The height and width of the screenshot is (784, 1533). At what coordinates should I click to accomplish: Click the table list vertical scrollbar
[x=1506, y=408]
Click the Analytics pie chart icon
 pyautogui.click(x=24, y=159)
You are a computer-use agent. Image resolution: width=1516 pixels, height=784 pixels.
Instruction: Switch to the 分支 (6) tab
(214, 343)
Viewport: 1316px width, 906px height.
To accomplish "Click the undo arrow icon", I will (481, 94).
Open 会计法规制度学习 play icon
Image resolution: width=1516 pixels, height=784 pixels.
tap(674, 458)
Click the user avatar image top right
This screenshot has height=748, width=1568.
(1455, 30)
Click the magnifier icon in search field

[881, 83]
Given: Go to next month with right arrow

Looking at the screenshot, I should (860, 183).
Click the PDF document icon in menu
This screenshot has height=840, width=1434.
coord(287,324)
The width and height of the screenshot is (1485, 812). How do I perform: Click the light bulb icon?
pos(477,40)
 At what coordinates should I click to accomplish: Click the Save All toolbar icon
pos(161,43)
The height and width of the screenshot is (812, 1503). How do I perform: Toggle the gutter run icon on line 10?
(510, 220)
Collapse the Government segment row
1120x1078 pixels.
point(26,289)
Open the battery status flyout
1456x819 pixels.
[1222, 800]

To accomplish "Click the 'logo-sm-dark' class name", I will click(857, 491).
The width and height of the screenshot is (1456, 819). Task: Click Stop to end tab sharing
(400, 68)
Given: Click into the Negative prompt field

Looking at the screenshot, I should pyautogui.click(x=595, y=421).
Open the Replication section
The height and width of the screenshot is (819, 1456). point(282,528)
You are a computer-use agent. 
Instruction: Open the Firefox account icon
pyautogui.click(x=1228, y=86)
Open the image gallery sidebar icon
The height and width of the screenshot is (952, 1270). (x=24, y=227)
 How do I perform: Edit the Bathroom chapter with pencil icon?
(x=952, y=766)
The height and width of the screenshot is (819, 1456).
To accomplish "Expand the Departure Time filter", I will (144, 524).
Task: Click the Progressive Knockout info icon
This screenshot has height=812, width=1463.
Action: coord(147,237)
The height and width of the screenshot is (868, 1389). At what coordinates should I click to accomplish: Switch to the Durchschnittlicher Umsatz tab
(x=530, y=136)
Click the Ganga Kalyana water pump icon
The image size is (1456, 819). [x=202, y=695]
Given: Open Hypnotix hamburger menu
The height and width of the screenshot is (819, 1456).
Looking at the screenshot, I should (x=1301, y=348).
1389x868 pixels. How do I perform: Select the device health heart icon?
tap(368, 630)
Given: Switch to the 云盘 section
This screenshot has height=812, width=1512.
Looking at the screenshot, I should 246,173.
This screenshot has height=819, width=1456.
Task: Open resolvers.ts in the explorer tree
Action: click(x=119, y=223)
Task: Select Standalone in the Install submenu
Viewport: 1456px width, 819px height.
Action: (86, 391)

^^^^^^^^^^^^^^^^

ASSIGNMENT
The response should be every record above restated exactly.

RESPONSE TO THE TASK
The height and width of the screenshot is (784, 1533). At what coordinates should I click to accomplish: Click the table list vertical scrollbar
[x=1506, y=408]
Click the Analytics pie chart icon
 pyautogui.click(x=24, y=159)
You are a computer-use agent. Image resolution: width=1516 pixels, height=784 pixels.
Instruction: Switch to the 分支 (6) tab
(214, 343)
Viewport: 1316px width, 906px height.
To accomplish "Click the undo arrow icon", I will (481, 94).
Open 会计法规制度学习 play icon
Image resolution: width=1516 pixels, height=784 pixels.
tap(674, 458)
Click the user avatar image top right
This screenshot has height=748, width=1568.
(1455, 30)
Click the magnifier icon in search field

[881, 83]
Given: Go to next month with right arrow

Looking at the screenshot, I should (860, 183).
Click the PDF document icon in menu
This screenshot has height=840, width=1434.
coord(287,324)
The width and height of the screenshot is (1485, 812). How do I perform: Click the light bulb icon?
pos(477,40)
 At what coordinates should I click to accomplish: Click the Save All toolbar icon
pos(161,43)
The height and width of the screenshot is (812, 1503). How do I perform: Toggle the gutter run icon on line 10?
(510, 220)
Collapse the Government segment row
1120x1078 pixels.
point(26,289)
Open the battery status flyout
1456x819 pixels.
[1222, 800]

To accomplish "Click the 'logo-sm-dark' class name", I will click(857, 491).
The width and height of the screenshot is (1456, 819). Task: Click Stop to end tab sharing
(400, 68)
Given: Click into the Negative prompt field

Looking at the screenshot, I should pyautogui.click(x=595, y=421).
Open the Replication section
The height and width of the screenshot is (819, 1456). point(282,528)
You are a computer-use agent. 
Instruction: Open the Firefox account icon
pyautogui.click(x=1228, y=86)
Open the image gallery sidebar icon
The height and width of the screenshot is (952, 1270). (x=24, y=227)
 How do I perform: Edit the Bathroom chapter with pencil icon?
(x=952, y=766)
The height and width of the screenshot is (819, 1456).
To accomplish "Expand the Departure Time filter", I will (144, 524).
Task: Click the Progressive Knockout info icon
This screenshot has height=812, width=1463.
Action: coord(147,237)
The height and width of the screenshot is (868, 1389). At what coordinates should I click to accomplish: Switch to the Durchschnittlicher Umsatz tab
(x=530, y=136)
Click the Ganga Kalyana water pump icon
The image size is (1456, 819). [x=202, y=695]
Given: Open Hypnotix hamburger menu
The height and width of the screenshot is (819, 1456).
Looking at the screenshot, I should (x=1301, y=348).
1389x868 pixels. How do I perform: Select the device health heart icon?
tap(368, 630)
Given: Switch to the 云盘 section
This screenshot has height=812, width=1512.
Looking at the screenshot, I should 246,173.
This screenshot has height=819, width=1456.
Task: Open resolvers.ts in the explorer tree
Action: click(x=119, y=223)
Task: Select Standalone in the Install submenu
Viewport: 1456px width, 819px height.
Action: (86, 391)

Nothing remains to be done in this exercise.